— Start of TASK INPUTS —

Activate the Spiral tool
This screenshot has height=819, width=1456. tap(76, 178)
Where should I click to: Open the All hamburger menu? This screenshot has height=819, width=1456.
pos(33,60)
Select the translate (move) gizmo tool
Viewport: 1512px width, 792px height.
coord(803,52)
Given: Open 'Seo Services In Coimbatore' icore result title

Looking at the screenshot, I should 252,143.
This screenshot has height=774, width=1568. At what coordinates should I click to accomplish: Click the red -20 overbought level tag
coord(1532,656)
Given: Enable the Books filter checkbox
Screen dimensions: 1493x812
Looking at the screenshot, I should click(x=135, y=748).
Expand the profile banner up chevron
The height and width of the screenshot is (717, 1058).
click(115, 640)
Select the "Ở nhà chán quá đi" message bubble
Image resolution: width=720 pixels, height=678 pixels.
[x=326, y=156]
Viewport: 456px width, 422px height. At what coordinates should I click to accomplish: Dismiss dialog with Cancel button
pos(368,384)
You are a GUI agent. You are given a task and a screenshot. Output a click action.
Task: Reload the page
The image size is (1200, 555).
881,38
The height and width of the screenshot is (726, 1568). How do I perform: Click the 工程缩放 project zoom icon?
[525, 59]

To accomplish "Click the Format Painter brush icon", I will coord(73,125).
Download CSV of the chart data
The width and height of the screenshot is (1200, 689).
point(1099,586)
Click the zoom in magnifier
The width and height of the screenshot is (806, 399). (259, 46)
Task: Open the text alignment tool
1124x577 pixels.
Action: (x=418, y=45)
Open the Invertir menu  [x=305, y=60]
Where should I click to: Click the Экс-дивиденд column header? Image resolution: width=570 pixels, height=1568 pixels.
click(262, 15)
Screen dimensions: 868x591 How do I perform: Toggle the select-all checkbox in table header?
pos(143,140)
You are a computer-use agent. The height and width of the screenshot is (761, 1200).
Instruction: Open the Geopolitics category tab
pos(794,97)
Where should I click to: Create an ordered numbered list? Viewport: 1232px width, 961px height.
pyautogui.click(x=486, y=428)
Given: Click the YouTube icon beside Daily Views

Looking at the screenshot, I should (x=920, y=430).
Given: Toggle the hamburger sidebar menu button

— End of TASK INPUTS —

Quote the lines above exactly, covering the stretch from the start of the lines through the line that contains "point(1099,586)", with both ends included.

**FINISHED EXERCISE**
Activate the Spiral tool
This screenshot has height=819, width=1456. tap(76, 178)
Where should I click to: Open the All hamburger menu? This screenshot has height=819, width=1456.
pos(33,60)
Select the translate (move) gizmo tool
Viewport: 1512px width, 792px height.
coord(803,52)
Given: Open 'Seo Services In Coimbatore' icore result title

Looking at the screenshot, I should 252,143.
This screenshot has height=774, width=1568. At what coordinates should I click to accomplish: Click the red -20 overbought level tag
coord(1532,656)
Given: Enable the Books filter checkbox
Screen dimensions: 1493x812
Looking at the screenshot, I should click(x=135, y=748).
Expand the profile banner up chevron
The height and width of the screenshot is (717, 1058).
click(115, 640)
Select the "Ở nhà chán quá đi" message bubble
Image resolution: width=720 pixels, height=678 pixels.
[x=326, y=156]
Viewport: 456px width, 422px height. At what coordinates should I click to accomplish: Dismiss dialog with Cancel button
pos(368,384)
You are a GUI agent. You are given a task and a screenshot. Output a click action.
Task: Reload the page
The image size is (1200, 555).
881,38
The height and width of the screenshot is (726, 1568). How do I perform: Click the 工程缩放 project zoom icon?
[525, 59]

To accomplish "Click the Format Painter brush icon", I will coord(73,125).
Download CSV of the chart data
The width and height of the screenshot is (1200, 689).
point(1099,586)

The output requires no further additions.